> [RECORD SET]
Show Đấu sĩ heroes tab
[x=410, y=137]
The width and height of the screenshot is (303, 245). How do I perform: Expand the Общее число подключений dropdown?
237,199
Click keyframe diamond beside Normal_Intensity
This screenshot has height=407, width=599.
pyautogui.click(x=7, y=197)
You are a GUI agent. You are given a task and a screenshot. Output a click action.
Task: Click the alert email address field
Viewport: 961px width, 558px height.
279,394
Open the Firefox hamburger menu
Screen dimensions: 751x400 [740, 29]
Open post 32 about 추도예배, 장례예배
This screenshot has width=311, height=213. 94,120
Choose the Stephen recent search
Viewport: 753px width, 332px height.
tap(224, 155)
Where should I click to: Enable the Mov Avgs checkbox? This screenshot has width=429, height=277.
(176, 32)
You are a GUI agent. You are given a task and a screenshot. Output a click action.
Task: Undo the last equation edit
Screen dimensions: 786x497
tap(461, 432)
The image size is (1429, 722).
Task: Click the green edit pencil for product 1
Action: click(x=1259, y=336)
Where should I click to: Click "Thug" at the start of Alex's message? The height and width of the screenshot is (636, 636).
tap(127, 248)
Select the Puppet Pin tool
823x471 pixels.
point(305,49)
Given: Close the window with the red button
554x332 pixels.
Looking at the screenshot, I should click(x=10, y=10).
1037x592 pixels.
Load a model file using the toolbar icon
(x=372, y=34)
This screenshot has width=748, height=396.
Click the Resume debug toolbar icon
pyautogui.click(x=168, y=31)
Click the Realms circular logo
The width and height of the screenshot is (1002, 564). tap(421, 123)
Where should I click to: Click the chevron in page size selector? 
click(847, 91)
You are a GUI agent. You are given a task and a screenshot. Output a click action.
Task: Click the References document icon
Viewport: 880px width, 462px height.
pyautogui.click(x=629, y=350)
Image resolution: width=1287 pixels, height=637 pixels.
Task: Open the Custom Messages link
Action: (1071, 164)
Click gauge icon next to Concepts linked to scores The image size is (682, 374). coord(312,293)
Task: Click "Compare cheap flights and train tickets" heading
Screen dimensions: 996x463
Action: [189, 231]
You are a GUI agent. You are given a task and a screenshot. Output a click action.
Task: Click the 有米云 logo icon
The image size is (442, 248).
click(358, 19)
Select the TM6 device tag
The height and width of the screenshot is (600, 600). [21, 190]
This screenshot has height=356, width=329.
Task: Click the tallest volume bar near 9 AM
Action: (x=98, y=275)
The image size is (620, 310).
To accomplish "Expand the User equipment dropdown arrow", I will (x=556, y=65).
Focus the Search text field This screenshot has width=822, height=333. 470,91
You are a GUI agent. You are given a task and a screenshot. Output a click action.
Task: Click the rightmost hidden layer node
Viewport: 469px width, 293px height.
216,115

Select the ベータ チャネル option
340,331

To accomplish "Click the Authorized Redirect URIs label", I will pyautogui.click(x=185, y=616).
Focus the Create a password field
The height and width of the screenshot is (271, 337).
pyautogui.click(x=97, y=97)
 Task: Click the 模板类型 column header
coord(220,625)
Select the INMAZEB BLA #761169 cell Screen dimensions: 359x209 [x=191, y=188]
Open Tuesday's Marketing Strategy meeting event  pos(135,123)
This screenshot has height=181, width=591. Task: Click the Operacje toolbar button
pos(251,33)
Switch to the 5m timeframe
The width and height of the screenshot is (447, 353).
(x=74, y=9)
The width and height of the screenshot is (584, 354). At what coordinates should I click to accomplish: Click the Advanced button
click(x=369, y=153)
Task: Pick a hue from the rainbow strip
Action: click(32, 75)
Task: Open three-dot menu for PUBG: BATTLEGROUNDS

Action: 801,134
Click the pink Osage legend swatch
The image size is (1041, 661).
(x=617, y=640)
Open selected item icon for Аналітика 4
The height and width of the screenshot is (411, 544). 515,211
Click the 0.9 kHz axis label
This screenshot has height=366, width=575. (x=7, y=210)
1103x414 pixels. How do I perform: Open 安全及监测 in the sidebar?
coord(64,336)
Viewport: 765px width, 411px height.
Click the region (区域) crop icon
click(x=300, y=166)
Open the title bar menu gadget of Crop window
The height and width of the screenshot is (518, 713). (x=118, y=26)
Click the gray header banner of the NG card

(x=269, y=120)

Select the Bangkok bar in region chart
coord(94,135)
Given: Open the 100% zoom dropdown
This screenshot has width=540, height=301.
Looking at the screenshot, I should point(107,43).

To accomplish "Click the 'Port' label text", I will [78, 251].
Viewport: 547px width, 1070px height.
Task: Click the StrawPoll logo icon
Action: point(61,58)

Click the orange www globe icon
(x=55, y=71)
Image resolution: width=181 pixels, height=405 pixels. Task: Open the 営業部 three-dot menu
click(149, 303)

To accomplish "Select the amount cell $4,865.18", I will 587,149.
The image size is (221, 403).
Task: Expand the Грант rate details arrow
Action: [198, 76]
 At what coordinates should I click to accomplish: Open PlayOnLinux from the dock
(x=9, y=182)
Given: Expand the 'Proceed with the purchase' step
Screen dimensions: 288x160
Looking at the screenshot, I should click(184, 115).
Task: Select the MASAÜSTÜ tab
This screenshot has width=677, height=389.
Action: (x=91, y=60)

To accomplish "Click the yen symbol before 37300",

> [REQUIREMENT]
Retype the entries precisely as they stand.

> [SOLUTION TO THIS EXERCISE]
Show Đấu sĩ heroes tab
[x=410, y=137]
The width and height of the screenshot is (303, 245). How do I perform: Expand the Общее число подключений dropdown?
237,199
Click keyframe diamond beside Normal_Intensity
This screenshot has height=407, width=599.
pyautogui.click(x=7, y=197)
You are a GUI agent. You are given a task and a screenshot. Output a click action.
Task: Click the alert email address field
Viewport: 961px width, 558px height.
279,394
Open the Firefox hamburger menu
Screen dimensions: 751x400 [740, 29]
Open post 32 about 추도예배, 장례예배
This screenshot has width=311, height=213. 94,120
Choose the Stephen recent search
Viewport: 753px width, 332px height.
tap(224, 155)
Where should I click to: Enable the Mov Avgs checkbox? This screenshot has width=429, height=277.
(176, 32)
You are a GUI agent. You are given a task and a screenshot. Output a click action.
Task: Undo the last equation edit
Screen dimensions: 786x497
tap(461, 432)
The image size is (1429, 722).
Task: Click the green edit pencil for product 1
Action: click(x=1259, y=336)
Where should I click to: Click "Thug" at the start of Alex's message? The height and width of the screenshot is (636, 636).
tap(127, 248)
Select the Puppet Pin tool
823x471 pixels.
point(305,49)
Given: Close the window with the red button
554x332 pixels.
Looking at the screenshot, I should click(x=10, y=10).
1037x592 pixels.
Load a model file using the toolbar icon
(x=372, y=34)
This screenshot has width=748, height=396.
Click the Resume debug toolbar icon
pyautogui.click(x=168, y=31)
Click the Realms circular logo
The width and height of the screenshot is (1002, 564). tap(421, 123)
Where should I click to: Click the chevron in page size selector? 
click(847, 91)
You are a GUI agent. You are given a task and a screenshot. Output a click action.
Task: Click the References document icon
Viewport: 880px width, 462px height.
pyautogui.click(x=629, y=350)
Image resolution: width=1287 pixels, height=637 pixels.
Task: Open the Custom Messages link
Action: (1071, 164)
Click gauge icon next to Concepts linked to scores The image size is (682, 374). coord(312,293)
Task: Click "Compare cheap flights and train tickets" heading
Screen dimensions: 996x463
Action: [189, 231]
You are a GUI agent. You are given a task and a screenshot. Output a click action.
Task: Click the 有米云 logo icon
The image size is (442, 248).
click(358, 19)
Select the TM6 device tag
The height and width of the screenshot is (600, 600). [21, 190]
This screenshot has height=356, width=329.
Task: Click the tallest volume bar near 9 AM
Action: (x=98, y=275)
The image size is (620, 310).
To accomplish "Expand the User equipment dropdown arrow", I will (x=556, y=65).
Focus the Search text field This screenshot has width=822, height=333. 470,91
You are a GUI agent. You are given a task and a screenshot. Output a click action.
Task: Click the rightmost hidden layer node
Viewport: 469px width, 293px height.
216,115

Select the ベータ チャネル option
340,331

To accomplish "Click the Authorized Redirect URIs label", I will pyautogui.click(x=185, y=616).
Focus the Create a password field
The height and width of the screenshot is (271, 337).
pyautogui.click(x=97, y=97)
 Task: Click the 模板类型 column header
coord(220,625)
Select the INMAZEB BLA #761169 cell Screen dimensions: 359x209 [x=191, y=188]
Open Tuesday's Marketing Strategy meeting event  pos(135,123)
This screenshot has height=181, width=591. Task: Click the Operacje toolbar button
pos(251,33)
Switch to the 5m timeframe
The width and height of the screenshot is (447, 353).
(x=74, y=9)
The width and height of the screenshot is (584, 354). At what coordinates should I click to accomplish: Click the Advanced button
click(x=369, y=153)
Task: Pick a hue from the rainbow strip
Action: click(32, 75)
Task: Open three-dot menu for PUBG: BATTLEGROUNDS

Action: 801,134
Click the pink Osage legend swatch
The image size is (1041, 661).
(x=617, y=640)
Open selected item icon for Аналітика 4
The height and width of the screenshot is (411, 544). 515,211
Click the 0.9 kHz axis label
This screenshot has height=366, width=575. (x=7, y=210)
1103x414 pixels. How do I perform: Open 安全及监测 in the sidebar?
coord(64,336)
Viewport: 765px width, 411px height.
Click the region (区域) crop icon
click(x=300, y=166)
Open the title bar menu gadget of Crop window
The height and width of the screenshot is (518, 713). (x=118, y=26)
Click the gray header banner of the NG card

(x=269, y=120)

Select the Bangkok bar in region chart
coord(94,135)
Given: Open the 100% zoom dropdown
This screenshot has width=540, height=301.
Looking at the screenshot, I should point(107,43).

To accomplish "Click the 'Port' label text", I will [78, 251].
Viewport: 547px width, 1070px height.
Task: Click the StrawPoll logo icon
Action: point(61,58)

Click the orange www globe icon
(x=55, y=71)
Image resolution: width=181 pixels, height=405 pixels. Task: Open the 営業部 three-dot menu
click(149, 303)

To accomplish "Select the amount cell $4,865.18", I will 587,149.
The image size is (221, 403).
Task: Expand the Грант rate details arrow
Action: [198, 76]
 At what coordinates should I click to accomplish: Open PlayOnLinux from the dock
(x=9, y=182)
Given: Expand the 'Proceed with the purchase' step
Screen dimensions: 288x160
Looking at the screenshot, I should click(184, 115).
Task: Select the MASAÜSTÜ tab
This screenshot has width=677, height=389.
Action: (x=91, y=60)

To accomplish "Click the yen symbol before 37300",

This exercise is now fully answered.